A ascendência cada vez maior de setores conservadores na política e o próprio crescimento da bancada evangélica na Câmara dos Deputados podem representar um retrocesso para os direitos LGBTQ conquistados. Para Bertolli, “o Estado brasileiro está assumindo de maneira cada vez mais clara estar sob o comando de grupos conservadores que visam responder aos seus próprios interesses e valores e não dialogar com a sociedade. Eles são os ‘donos do poder’ e sentem-se livres e capacitados para exercê-lo sem limites. Como bom conservadores, apesar do discurso pretensamente liberal e democrático, não suportam conviver com a alteridade, buscando desqualificá-los de maneiras variadas.”

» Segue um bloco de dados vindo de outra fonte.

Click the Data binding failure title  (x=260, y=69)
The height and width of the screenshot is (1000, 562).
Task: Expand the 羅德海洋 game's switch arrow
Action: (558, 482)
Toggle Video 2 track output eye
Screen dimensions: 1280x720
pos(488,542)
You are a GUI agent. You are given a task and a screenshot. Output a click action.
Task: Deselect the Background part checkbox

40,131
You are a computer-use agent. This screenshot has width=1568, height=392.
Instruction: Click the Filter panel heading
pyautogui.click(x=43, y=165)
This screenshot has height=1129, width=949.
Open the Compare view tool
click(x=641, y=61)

“Jovens LGBT já têm mais chance de cometer suicídio do que qualquer outro jovem. E esse número pode aumentar se a gente tiver medo de ir ao psicólogo” — Fernanda Soares
Outro risco significativo respaldado por resoluções judiciais desse tipo é o de pessoas LGBTQ estarem nas mãos de outras que “não estão interessadas na vida alheia e na subjetividade do paciente”, completa Bulamah. “Elas estão interessadas em pregar um estilo de vida e uma visão de mundo ‘correta’ para pessoas que talvez estejam sem nenhuma defesa expressiva para poder expressar uma opinião contrária [à do profissional].”
“Para a população LGBTQ, que já é vítima de violência em todos os ambientes sociais, colocar esse preconceito como ‘forma de tratamento’ dentro de um consultório é muito perigoso”, descreve Fernanda Soares, 29, diretora do Canal das Bee, no Facebook, que ressalta os danos que esse tipo de medida judicial pode causar para homossexuais. “Jovens LGBT já têm mais chance de cometer suicídio do que qualquer outro jovem. E esse número pode aumentar se a gente tiver medo de ir ao psicólogo tratar uma depressão, por exemplo.”
“Além da própria ideia de cura já ser uma enorme violência, sabe-se lá os métodos aos quais esses pacientes seriam submetidos. É obscuro e remete aos períodos mais sombrios, que, ingenuamente, achei que só veria em livros de história”, conta o pesquisador em cinema Lucas Procópio, 25.
Sob a condição de anonimato, uma fonte fez um relato sobre a trajetória de Carlos*, frequentador de uma igreja neopentecostal que decidiu iniciar um procedimento da cura gay com uma terapeuta também evangélica, pois acreditava que o tratamento seria mais eficaz nesses termos — a busca religiosa foi a maneira encontrada por ele para superar a depressão que tinha desde a infância.
Com o passar do tempo, Carlos passou a condicionar a sua vida ao dia a dia da igreja que frequentava, a ponto de participar de um grupo de orações sempre que tivesse pensamentos homoafetivos e a resumir a sua vida social ao convívio com amigos que estavam também em processo de reorientação sexual. Contudo, esse havia se revelado um processo doloroso a ponto de bloquear esse sentimento por meio do cotidiano religioso.
Apesar de se mudado de sua cidade natal, no interior, para uma capital com o objetivo de fugir da homofobia que sofria e de estar em paz consigo próprio, Carlos sentiu-se impotente em relação aos seus sentimentos e condições e cometeu suicídio — ele havia pedido desculpas às pessoas próximas e dizia “que se sentia fraco para continuar”.